A diagram of a sea turtle and its scutes show how a biopsy of the scute reveals layers that help scientists archive a turtle's history.
Bethan Linscott
/
University of Miami Rosenstiel School
A diagram of a sea turtle and its scutes show how a biopsy of the scute reveals layers that help scientists archive a turtle's history.

To see how the forensic dating worked and what kind of light it shed on turtles, the team used biopsies collected by co-author Amy Wallace from the shells of 24 dead loggerhead and green turtles found off Florida. The turtles stranded — a term for dying — along the state’s coast between 2019 and 2022. Surprisingly, the samples showed scute growth rates for all 24 turtles slowed between 2015 and 2018.

Linscott said the researchers at first suspected their computer modelling misfired.

 ”We tried calibrating those days against a whole range of different calibration curves, and we still had these synchronized declines,” she said. “And then we started looking through the literature and realized, hang on a minute. These declines coincide with huge red tide events.”

The slowdown also overlapped with two massive invasions of sargassum

The turtles' scute growth rates stabilized after the harmful events passed, but never returned to their previous pace. Linscott said that suggests those hazardous conditions could cause ongoing damage t the turtles, with significant impacts. Smaller turtles have fewer babies.
#####
Answer from the sea turtle passage:
1. How many dead turtles supplied the shell biopsies, and who collected them?
2. Between which years did the scute growth rates of all the turtles slow?
3. With what events did the researchers find the declines coincided?
The listing is unrelated to the sea turtle passage.

DATA BELOW:
#####
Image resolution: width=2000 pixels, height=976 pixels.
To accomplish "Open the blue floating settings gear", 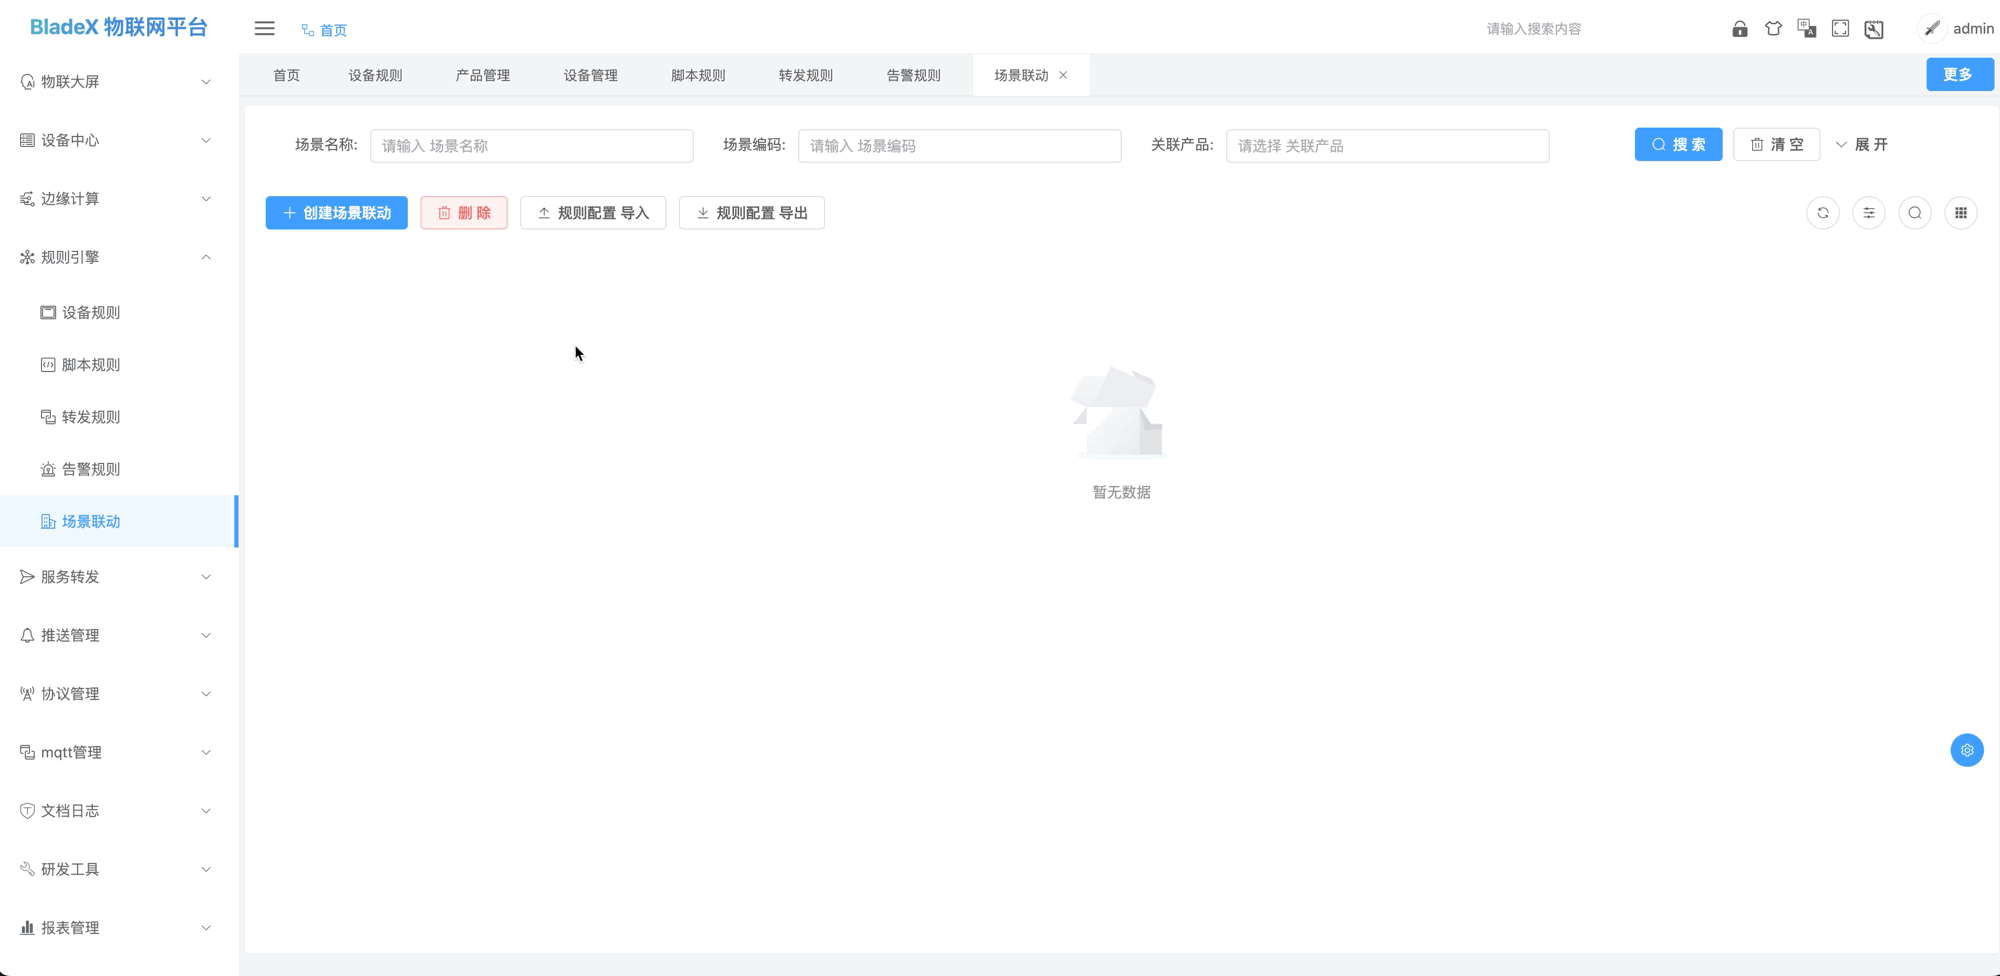I will tap(1966, 750).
#####
THE COMPLETED TASK:
1. 24 turtles; co-author Amy Wallace collected them.
2. Between 2015 and 2018.
3. Huge red tide events.